So, here is a possible usage of that. So, as you can see like we write here perf stat minus e. So, the cycles instructions, cache misses or and follow that is followed by the executables. So, these executables would be something like a simple hello world executable or as well. So, essentially its pretty much.

So, when we observe the hardware events for example, the cache misses, it is not only because of the executable that I am running, but also because of any other executable that is running in conjunction with this executable and that implies that we can develop a technique, where an observer observes pretty much what is happening and what is kind of affecting the hardware events of your system.

(Refer Slide Time: 07:07)



So, therefore, right with this background let us try to look or try to understand how a prediction logic works in our computers? So, this is simple you know like slide which explains the idea of prediction in computers. So, I will, so, just very briefly these are

very simple branch instruction that we consider here, like suppose you consider the instruction like branch equal R 1 comma R 2 that is followed by immediate flag; that means, if R 1 and R 2 are equal, then you essentially the idea is that as a elaborant here if R 1 and R 2 are equal, then you basically increment the program counter by and go to the next program counter location which essentially could be PC plus 4 plus the immediate value. Or if R 1 R 2 are not equal then what you do is you basically jump to a location which is the next location that is PC plus plus.

So, the idea is that if R 1 and R 2 are equal, then we jump to the location which is essentially a kind of described in the immediate flag or the immediate value, if R 1 and R 2 are not equal then you go to the next subsequent instructions. So, that you just increment the program counter. So, now, you can so, here is a you know like the idea is that, why is branch prediction so, important in our computing systems.

So, in order to understand that let us consider a simple 5 stage pipeline and consider that we have this instruction branch equal which is initially fetched for execution. So, when it is fetched for execution, then remember that this point right this instruction is not even decoded. So, we just kind of fetch the instruction and we have got this instruction at hand. So, now what we do is that we allow it therefore, we even do not know whether its a branch instruction.

So, therefore, right you see that at this point right when we even I have not encoded or I mean not decoded this instruction, we have to basically make a prediction of what we will fetch next. But as the logic here shows that if this is the branch instruction, then there are 2 possibilities we can either increment the program counter or the program counter can be updated by the immediate value; that means, it can go or jump to a specific location. So, therefore, right in a way here itself I have to make a prediction, and I have to basically ensure that the prediction works only on the address of the instruction.

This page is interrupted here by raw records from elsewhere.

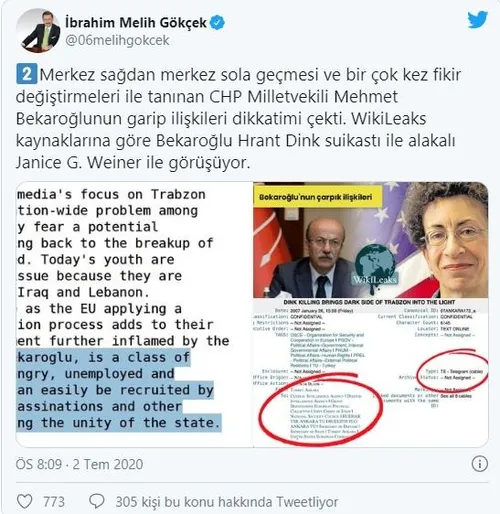The width and height of the screenshot is (500, 514).
Task: Click the yellow 'Bekaroğlu'nun çarpık ilişkileri' label
Action: click(316, 197)
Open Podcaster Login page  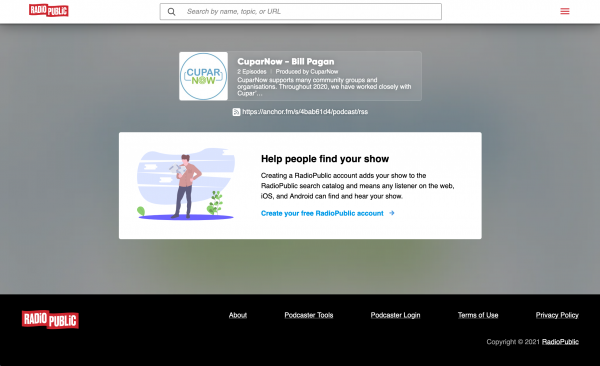coord(395,315)
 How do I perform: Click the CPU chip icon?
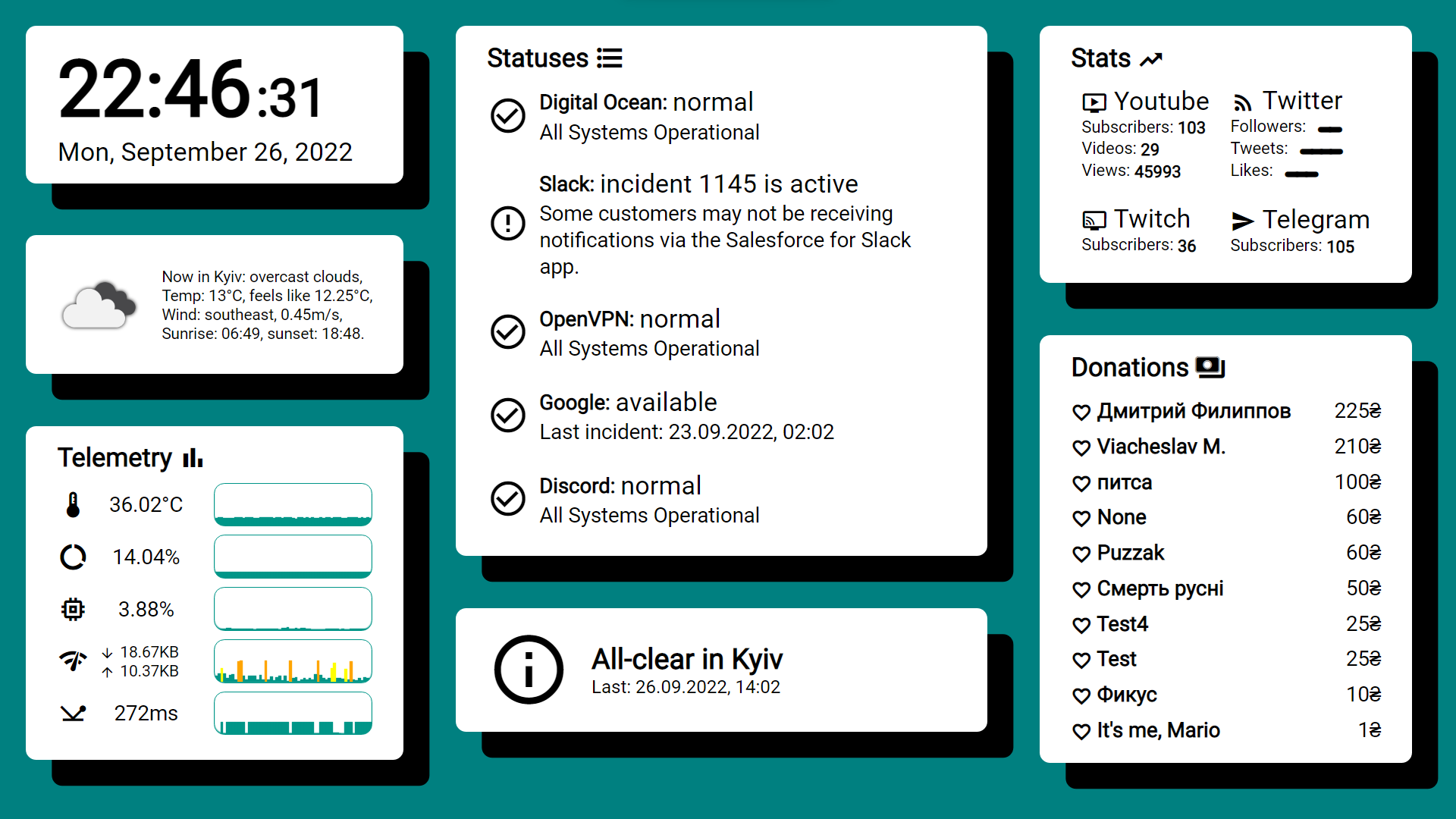(73, 609)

Because at this point I even do not know whether its a branch instruction. So, therefore, right I, so, when I allow the branch instruction to go to the next stage, which is essentially the read registers and also decode at this point I probably know that its a branch instruction because I can decode the up code, but then by that time already I have kind of dragged in the next instruction I have fetched in the next instruction. So, then what happens is that this instruction goes to the ALU and only then I know the outcome

of the branch instruction. Remember at this point I do not know the outcome I do not I have got I have not yet read the values of R 1 and R 2 and also I do not know whether they are equal or they are unequal.

So, therefore, right at this point when there is in the third stage of the pipeline and this could be further deep when your pipeline is even more deep now, which essentially happens in typical systems that we use or where you work nowadays. So, that would imply that collectively we have you know like already fetched in few instructions and at this point right if you believe that this instruction is essentially wrongly fetched; that means, the branch for example, resulted in an R 1 equal to R 2, then we have to basically kind of throw away these instructions and we have to bring in the correct instruction now.

So; that means, right there are 2 things that we have already brought into our pipeline, which we have to throw away from the pipeline. So, this essentially makes a essentially is not very nice and this essentially is often a as in the computer architecture paradigm called as control dependency. So, we need to kind of have a mechanism, and branch prediction ways provides as a mechanism of kind of you know like reducing the effect or bad effect of a branch misprediction.

(Refer Slide Time: 11:02)



So, there are different ways of doing or developing predictors and there is a rich history in that. So, I will just try to kind of illustrate few of the important ones that we would probably need in our discussion. So, the most common form of a predictor would be a 1bit predictor, where we essentially its a 2 state a finite state machine. So, there are 2 states like there is a state is in 0 or the state is in 1. The moment I basically see for example, that the input or the branch input is taken.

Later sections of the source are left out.